In fact, sustainability is a key part of the Brook House ethos. We took a break by the side of the River Teme, part of 3km of rivers running through the business’s land. This water contributes to rich, productive soils, and the unique terroir of the farms. Clearly, it works well as the harvest is abundant, the hop cones verdant with promise. River management, tree planting, rewilding, and investment in renewable technology are all part of a continuous sustainability programme.

If you’ve never done a hop walk, and you love beer, well, you’re missing out. (But you can do it via the wonder of TV technology — see below!).There’s nothing to match taking some cones fresh from a bine, rubbing them in your hands to release those valuable oils, and getting your nose stuck in. Even such a basic examination will yield familiar flavours: lemon citrus, herbs, spice, pepperiness. We may all love drinking beer, but sometimes the aroma is a huge part of the experience. I’ve left beers for two or three minutes sometimes because I’ve been so enveloped in just enjoying that aroma. One of life’s small, but oh so important, pleasures.

Brook House hop conveyor
Freed from their bines, the hops head down the conveyor en route to drying

Growing hops, of course, is only the start of the process. Brook House Hops has state-of-the-art hop picking and packaging facilities, at both sites, which is key to the presentation of top quality hops for customers. There is a specific order in which hop varieties are processed — some have a later optimal picking time. Just as well when there are so many fields to get through. Like other industries, getting picking teams together has been a challenge this year, but fortunately, Brook House was able to secure local help in place of many Europeans who had previously turned up annually to help.

To watch the Dauenhauer hop picker in operation is quite a spectacle, lots of noise and vibration. Whole bines are grabbed and fed into the machine, and sooner or later whole hop cones have been separated from the shoots, branches, and leaves, the latter heading off for composting.
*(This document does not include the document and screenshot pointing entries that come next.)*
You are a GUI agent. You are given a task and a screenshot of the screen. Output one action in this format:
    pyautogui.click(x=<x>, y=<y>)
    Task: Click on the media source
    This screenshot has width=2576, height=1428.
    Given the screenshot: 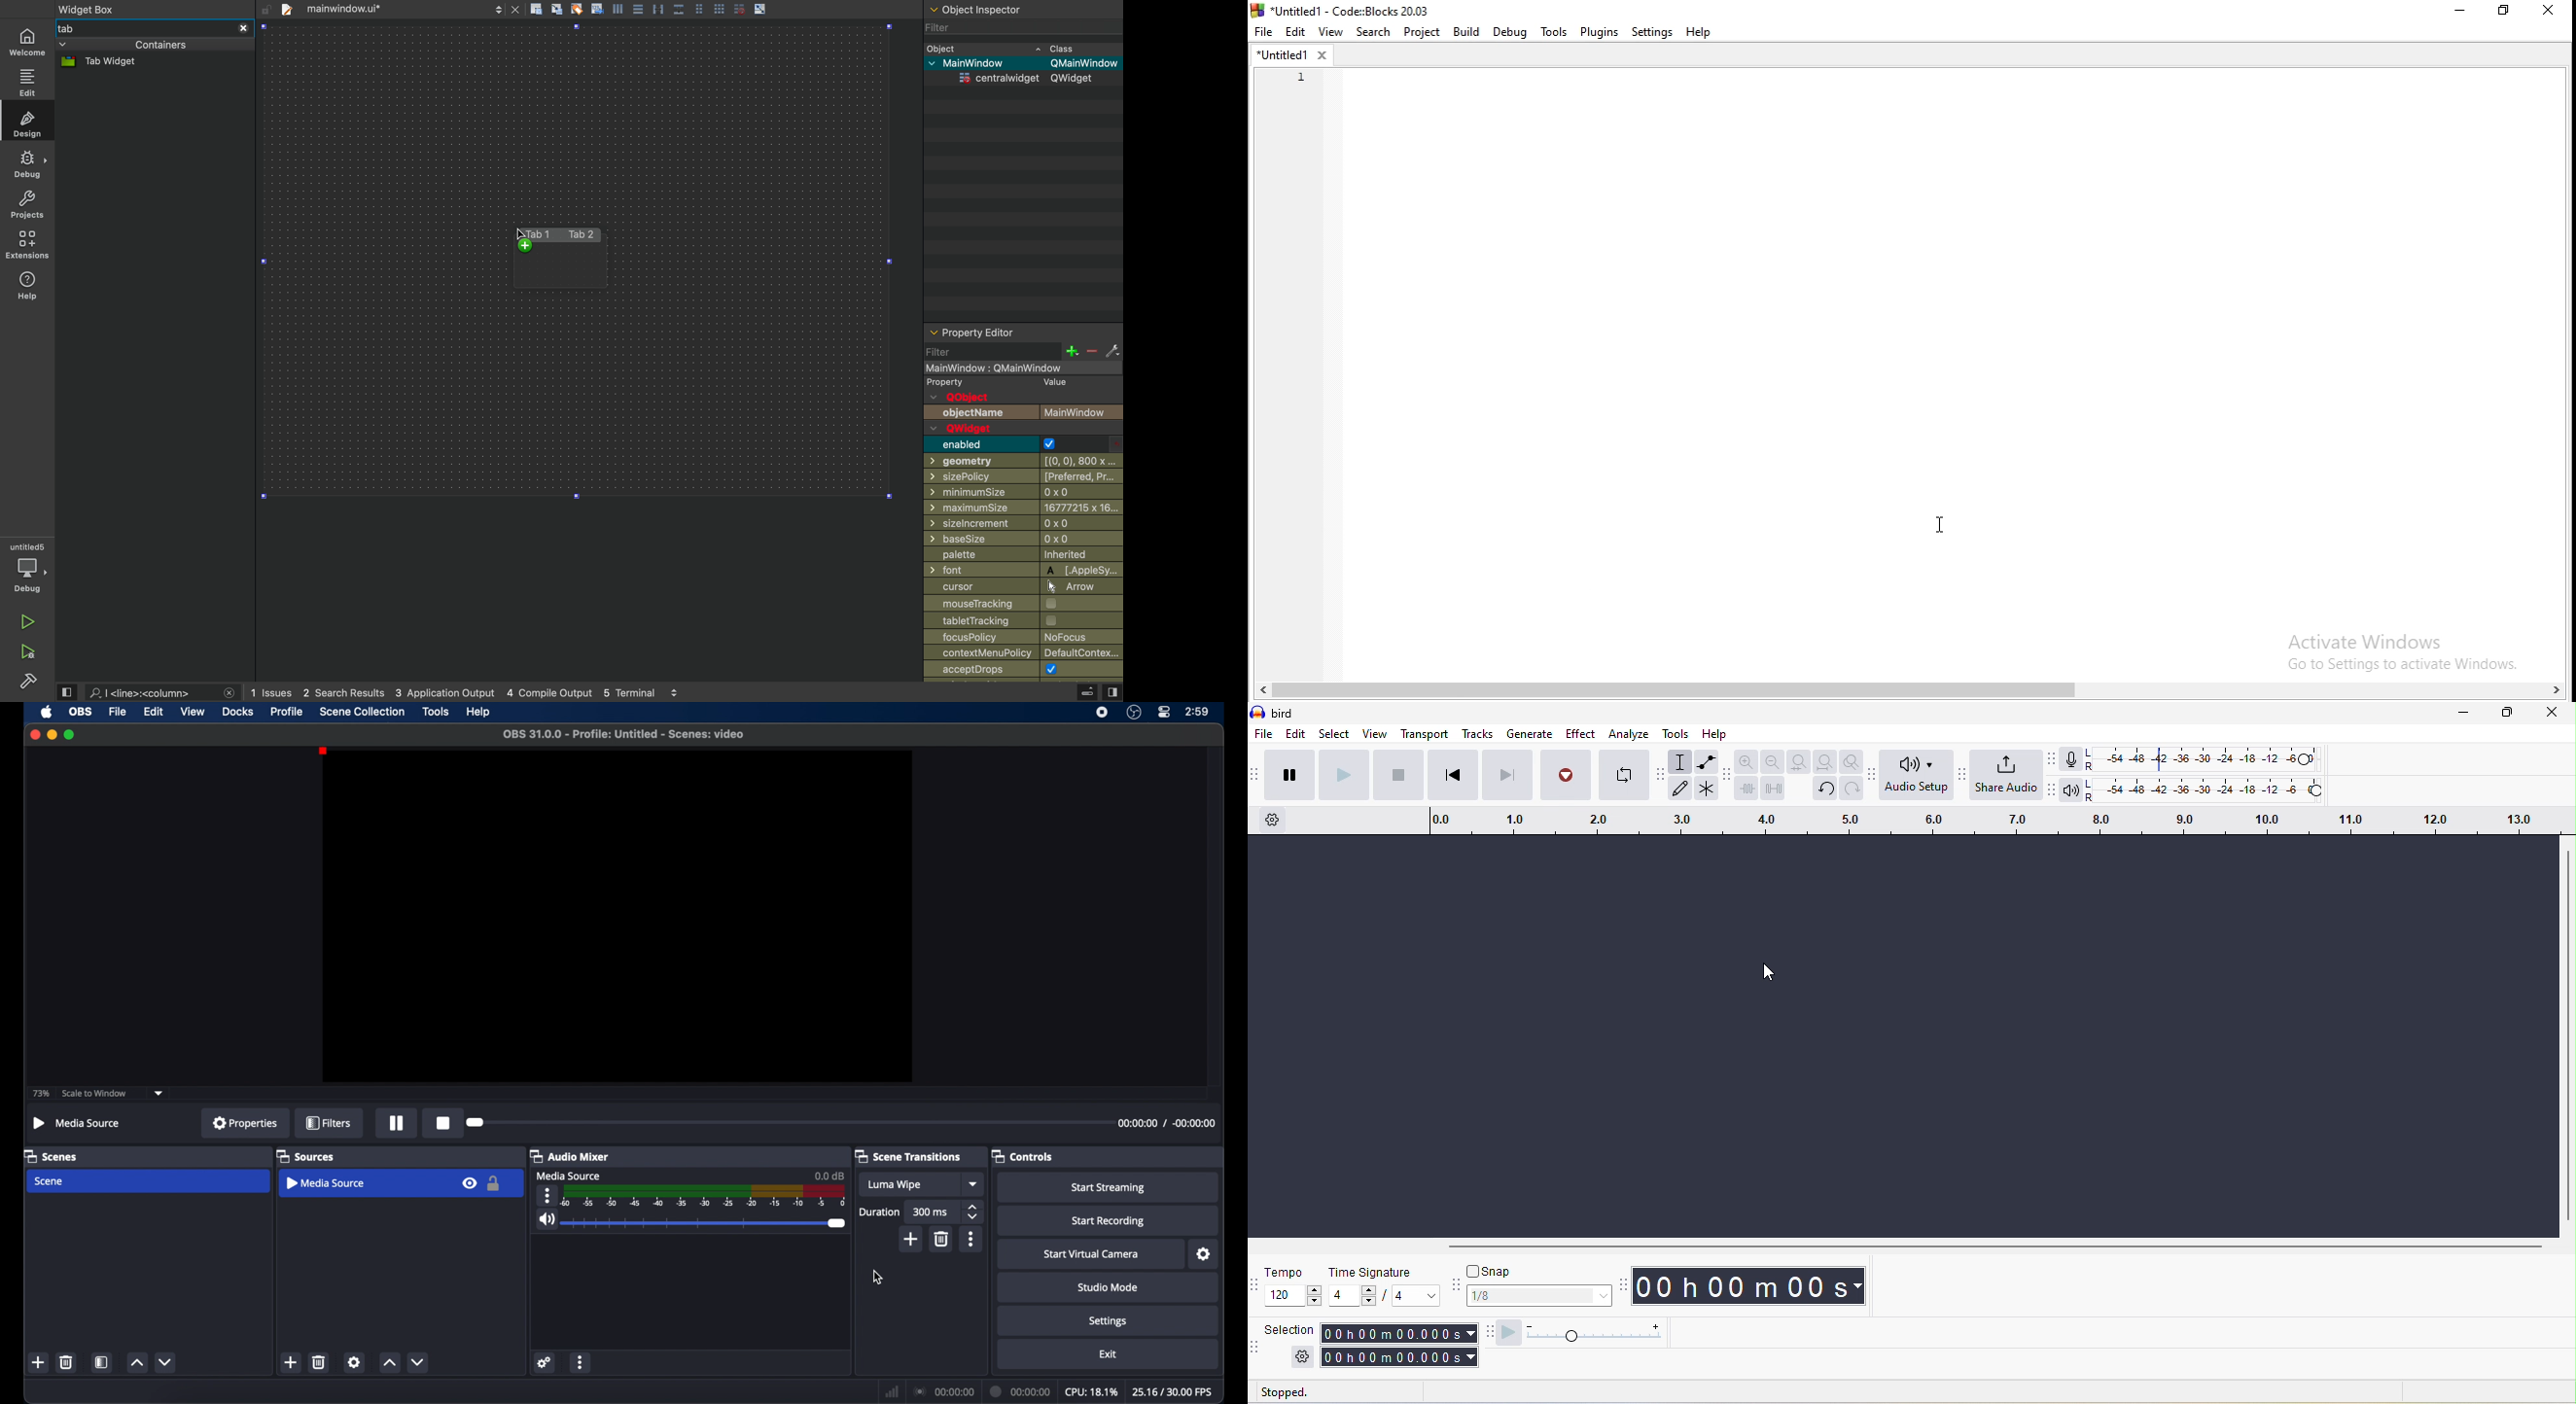 What is the action you would take?
    pyautogui.click(x=569, y=1176)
The hops are kilned to dry them, removing a large percentage of their moisture, and packaged, some as vacuum-packed leaf hops, others as pellets.

Customers range from traditional cask beer brewers to craft brewers experimenting with big juicy IPAs and imperial stouts among their repertoires. Representatives from across the sector took part in the Brook House hops walks over successive days. I was there with a party from Butcombe, but Beavertown were due later. The development of such a broad range of British hops, offering a wide spectrum of alpha levels, means Brook House is interacting with brewers of all backgrounds and sizes. The commitment to quality should ensure the busine thrives and grows. And with less reliance on overseas hops, what’s not to love about making more of British hops. Now thoroughly back as a cornerstone of British brewing.

Feel you’ve missed out? Watch Countryfile!

The BBC paid a visit to Brook House Hops recently, filming a package on the current state of the British hop industry for Countryfile. The team also looked at the hop harvesting process for the programme, which goes out this Sunday, 19th September, at 7pm.

Will Kirby

Brook House Hops founder, Will Kirby (pictured above), says: “We’re very proud of the range of British hops we grow and are lucky to have such a passionate and dedicated team who work tirelessly through the year to produce some of the most aromatic and verdant hops in the UK.

“British hops and hop growing is ingrained in the history of our counties and supports our local economy. Our local hop varieties help to make British beer unique and treasured around the world. We feel it is important to recognise this heritage, but also to embrace innovation, become more sustainable, and look to continuously improve in order to protect and grow the industry for the future.

“To have the opportunity to share what we do with the Countryfile team and their audience is simply fantastic. It is the busiest time of the year for us now and the hops need to be picked when they are at their absolute best, so having an extra pair of hands to help with harvest was also very welcome!”